Responsibilities Of A Corporate Secretary In Singapore2 min read
A Corporate Secretary in Singapore is necessary by state corporation laws for any corporation. The powers and responsibilities of the Corporate Secretary are outlined in the bylaws of each corporation. The Corporate Secretary’s primary duty is to ensure that Board members have the necessary counsel and services to fulfil their fiduciary responsibilities to shareholders under state law.

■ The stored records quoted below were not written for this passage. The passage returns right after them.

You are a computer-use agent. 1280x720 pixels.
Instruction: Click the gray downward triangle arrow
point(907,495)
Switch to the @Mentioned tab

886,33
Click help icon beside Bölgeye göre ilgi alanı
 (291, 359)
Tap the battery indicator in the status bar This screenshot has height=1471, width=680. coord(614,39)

A Corporate Secretary is in charge of ensuring that the reports, or minutes of the Board’s acts during a Board meeting, accurately reflect the proper operation of such fiduciary duties.

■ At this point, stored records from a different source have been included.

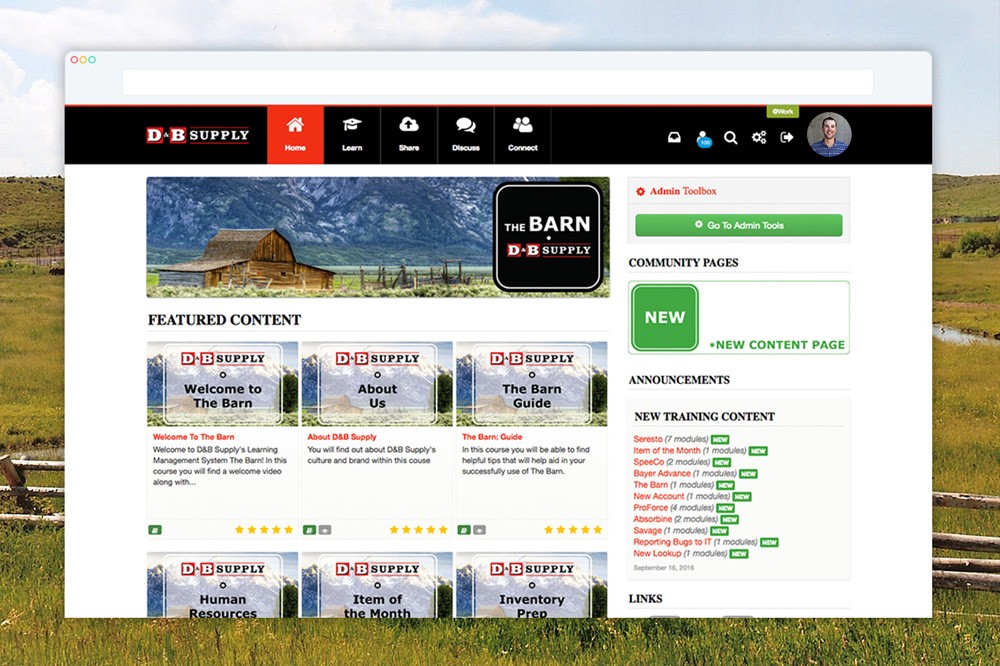Open the search magnifier icon
Viewport: 1000px width, 666px height.
click(x=731, y=137)
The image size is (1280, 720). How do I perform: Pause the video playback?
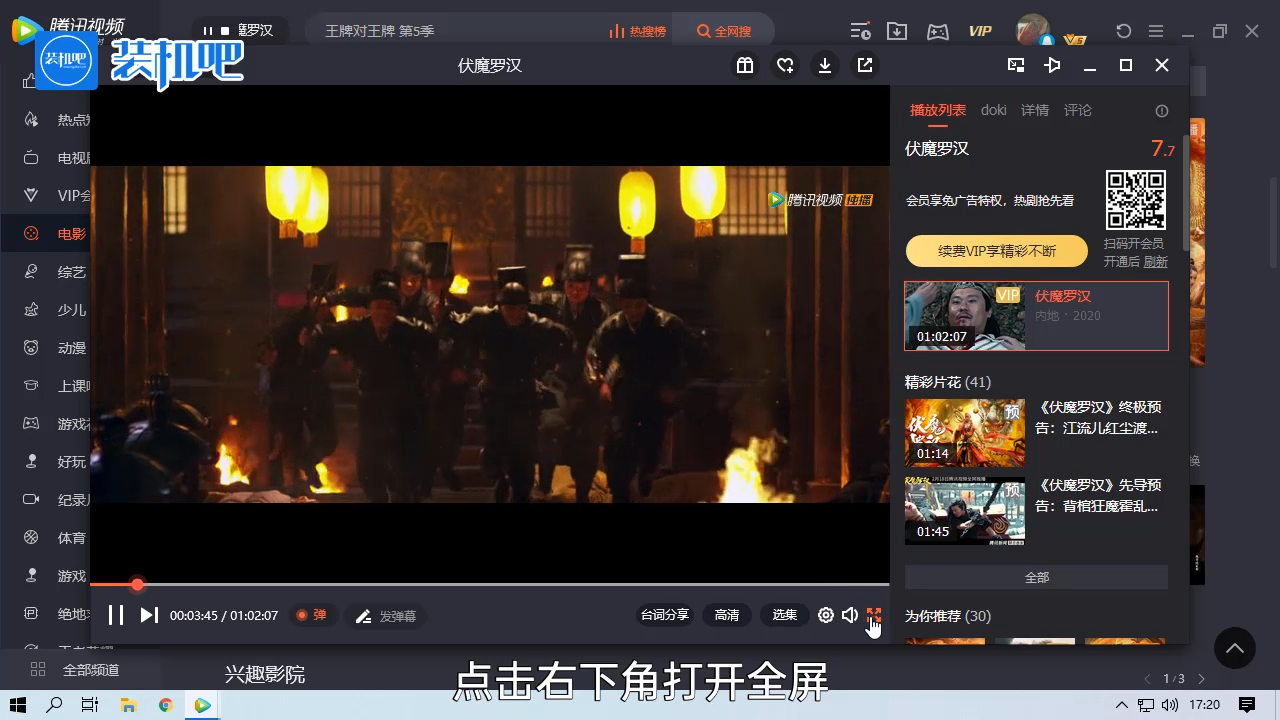point(116,615)
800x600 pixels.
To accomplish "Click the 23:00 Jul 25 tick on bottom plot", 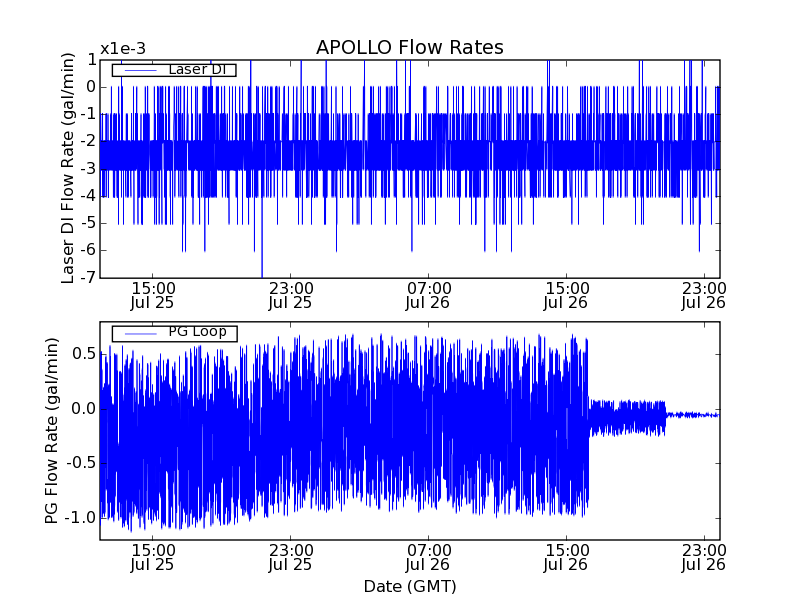I will coord(290,557).
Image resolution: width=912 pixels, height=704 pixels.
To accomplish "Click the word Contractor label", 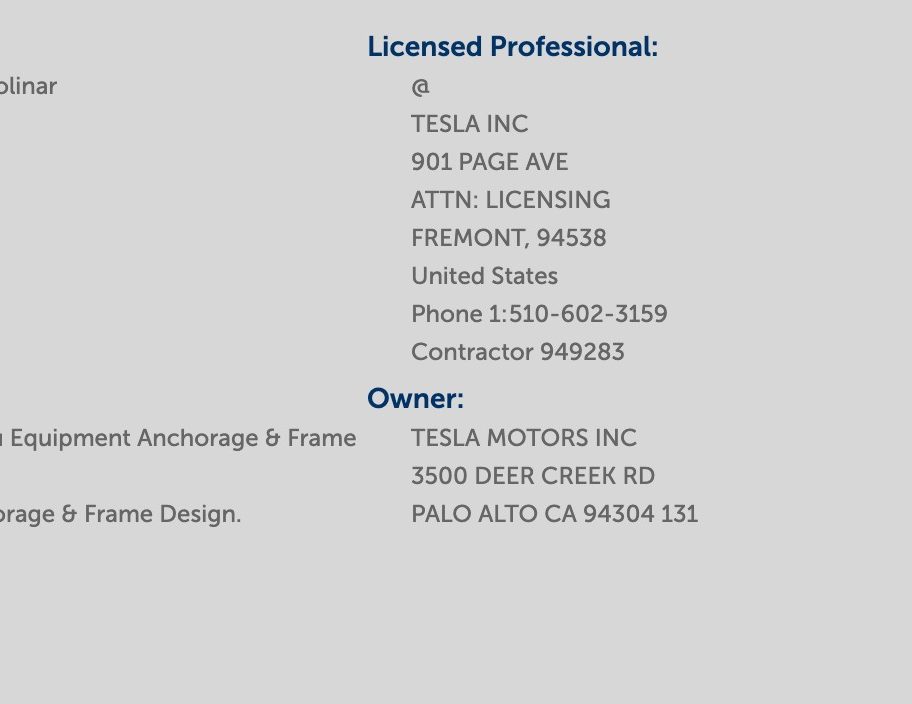I will [472, 352].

Although the corporate secretary’s primary responsibility is to record correct and adequate documents to satisfy regulatory standards (record keeping), the Corporate Secretary also serves as a confidante and resource to the Board of Directors and senior management, offering guidance and counsel onboard duties and logistics.
In recent years, the Corporate Secretary has grown to prominence as a senior, strategic corporate officer who oversees its corporate governance.
The Corporate Secretary: An Overview of Duties and Responsibilities, published by the Society, gives a more concise account of the corporate secretarial function’s duties and responsibilities.
Roles and Responsibilities of A Corporate Secretary
The functions and duties of a Corporate Secretary include, but are not limited to, the following:
- Attend and report minutes at all Board and committee meetings; foster board communications; advise the Board on its functions and obligations.
- Assist in the recruitment and creation of new nominee directors by promoting their orientation.
- Keep track of important organizational papers and archives.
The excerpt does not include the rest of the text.